REQUIRED WORK:
1. Indicate whether each of the following statements agrees with the excerpt on pest-detection models, answering yes or no and quoting the words of the excerpt that decide each case: (a) the ResNet-18 model was configured with a batch size of 30; (b) the SE-Inception-ResNet-V3 model was trained for 270 epochs; (c) each model underwent five experimental runs.
2. Carry the excerpt on pest-detection models forward, starting after its final sentence.

PROVIDED TEXT:
◇ ◇ ◇

The integration of Algorithm 1 into each of the six models is predicted to significantly elevate the precision of arboreal pest detection. This enhancement will yield models that are not merely more attuned to the different expressions of pest damage, but are also equipped to function consistently across diverse environmental settings, assuring robust and dependable pest detection.

3. Experimental Results

3.1. Experimental Setup

The experimental component of this study was conducted using Python version 3.7 and the PyTorch framework. The experiments were carried out on hardware equipped with NVIDIA RTX 3090 graphics cards. To ensure the reliability and stability of our findings, each model underwent ten separate experimental runs for comparison purposes. This approach allowed for a more comprehensive assessment of the models’ performance and stability across different experimental conditions.

3.2. Setting of Hyperparameters

In this research, we adopted the ResNet-18 model as the baseline for pest identification studies due to its prominence in previous research [15,16]. The hyperparameters for the ResNet-18 were meticulously adjusted to suit the IP102 dataset’s requirements, implementing a grid search for the optimal set. The network was configured with a batch size of 30 and a learning rate of 0.007, and it utilized the Adam optimizer to efficiently handle sparse gradients in complex environments. To enhance model generalization and prevent overfitting, a dropout rate of 0.5 was applied prior to the final fully connected layer.
For the SE-RegNet model, a grid search was employed to determine the best hyperparameters, settling on a learning rate of 0.0075, a batch size of 27, and an extended training duration of 270 epochs to achieve consistent model convergence. The Adam optimizer was selected for its dynamic adjustment capabilities of learning rates, complemented by dropout techniques to navigate the model through varied pest classification challenges effectively. The SE-RegNetY model also utilized a grid search for hyperparameter optimization, opting for a learning rate of 0.0075, a batch size of 23, and a training span of 260 epochs to ensure a thorough learning process while maintaining rapid convergence. It incorporated a weight decay rate and L2 regularization to further refine the training procedure and control overfitting. For the SE-Inception-ResNet-V3 model, the hyperparameters were fine-tuned through a grid search, selecting a learning rate of 0.007, a batch size of 23, and a succinct training period of 75 epochs to balance efficiency and effectiveness. The addition of L2 regularization and a dropout layer was intended to enhance the model’s durability and generalization capabilities. The SE-Inception-RegNetY-V3 model’s hyperparameters, identified via grid search, included a learning rate of 0.008, a batch size of 21, and a 200-epoch training regimen, carefully chosen to prevent overfitting while ensuring swift model convergence. The optimization process was augmented with a weight decay strategy to boost the regularization of the learning curve. The GCT-Inception-ResNet-V3 model’s hyperparameter configuration was determined through a grid search, adopting a learning rate of 0.008 and a batch size of 29. This setup aimed to balance quick convergence with the minimization of overfitting risks, employing a weight decay rate in the optimizer to regularize the learning process effectively. These strategic selections and modifications across models demonstrate a comprehensive approach to optimizing pest detection performance while addressing the challenges of model training and generalization.

◇ ◇ ◇

INFORMATION PROVIDED:

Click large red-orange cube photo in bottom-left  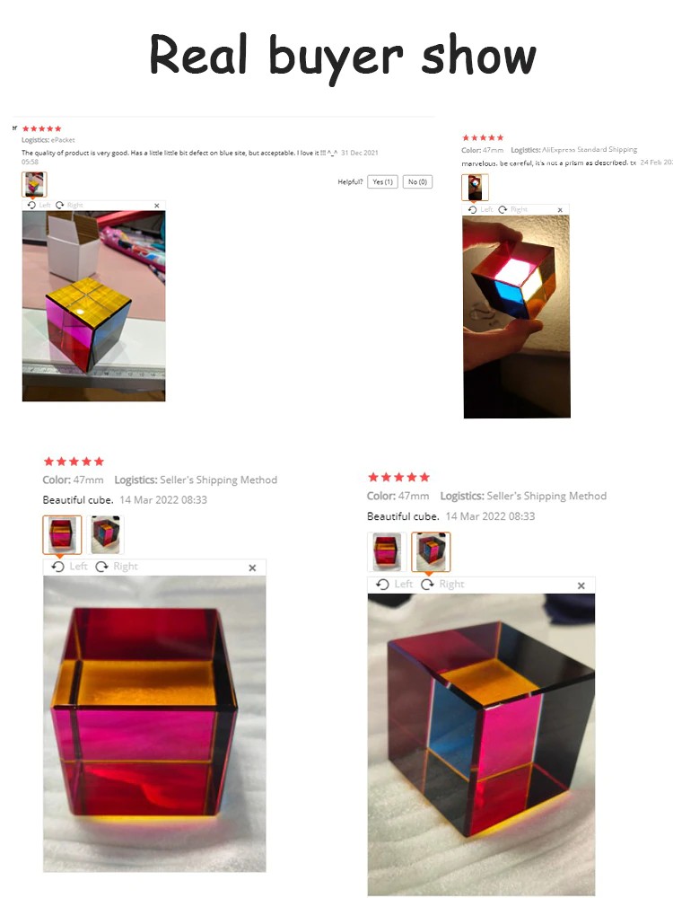point(154,724)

◇ ◇ ◇

ANSWERS BELOW:
1.
(a) Yes: "The network was configured with a batch size of 30 and a learning rate of 0.007"
(b) No: "a succinct training period of 75 epochs"
(c) No: "each model underwent ten separate experimental runs for comparison purposes"

2.
3.3. Results Show

This study assesses the efficacy of various models, including the standard ResNet-18, employing metrics such as overall accuracy (OA), Kappa coefficient, mAcc, and mIoU, to understand their effectiveness in pest identification [38]. Specifically, OA quantifies the percentage of correct predictions, computed as the total of true positives and true negatives divided by all observations, as delineated in Formula (2):
OA = (TP + TN)/(TP + TN + FP + FN)
Here, TP, TN, FP, and FN denote true positives, true negatives, false positives, and false negatives, respectively. The Kappa coefficient (k) quantifies the concordance between model predictions and actual observations, correcting for random agreement, as illustrated in Formula (3):
Kappa Coefficient = (Po − Pe)/(1 − Pe)
Mean Accuracy (mAcc) represents the average classification accuracy across different classes, providing insight into the model’s uniformity in performance, particularly valuable in instances of dataset imbalance. The mAcc formula is:
mAcc = 1 / N   × i = 1 N T P i / ( T P i + F N i )
Mean Intersection over Union (mIoU) is crucial for segmentation tasks and evaluating the congruence between predicted and actual classifications, reflecting the model’s precision in defining class boundaries and specifics, which is vital for tasks demanding meticulous accuracy:
mIoU = 1 / N × i = 1 N T P i / ( T P i + F P i + T N i )
Po signifies observed agreement, whereas Pe denotes the probability of random agreement. For a more comprehensive analysis, User’s Accuracy (UA, or Recall), Producer’s Accuracy (PA, or Precision), and the F1-Score are employed to examine the precision of each category within the models. UA evaluates the likelihood that a pixel classified in the map/image accurately represents its real-world class, highlighting the model’s precision in identifying specific classes—a key metric for tasks requiring accurate class identification [37]. UA is calculated as the ratio of correct predictions (TP) to all predictions for that class (TP and FP):
UA = TP/(TP + FP)
PA, or Precision, indicates the likelihood that a pixel correctly classified corresponds to its true class, which is pivotal for reducing false positives. It sheds light on a model’s accuracy in making positive predictions for each class, determined by dividing the true positives (TP) by the sum of true positives and false negatives (TP and FN) [50]:
PA = TP/(TP + FN)
The F-1 score integrates precision and recall into a singular metric that underscores their equilibrium. It is critical in scenarios where both precision and recall are equally important, ensuring one is not optimized at the expense of the other. This metric offers a comprehensive evaluation of model performance, as illustrated in Formula (8):
F1-Score = (2 × Precision × Recall)/(Precision + Recall)
These metrics elucidate the model’s effectiveness, highlighting its strengths and areas for enhancement in pest identification.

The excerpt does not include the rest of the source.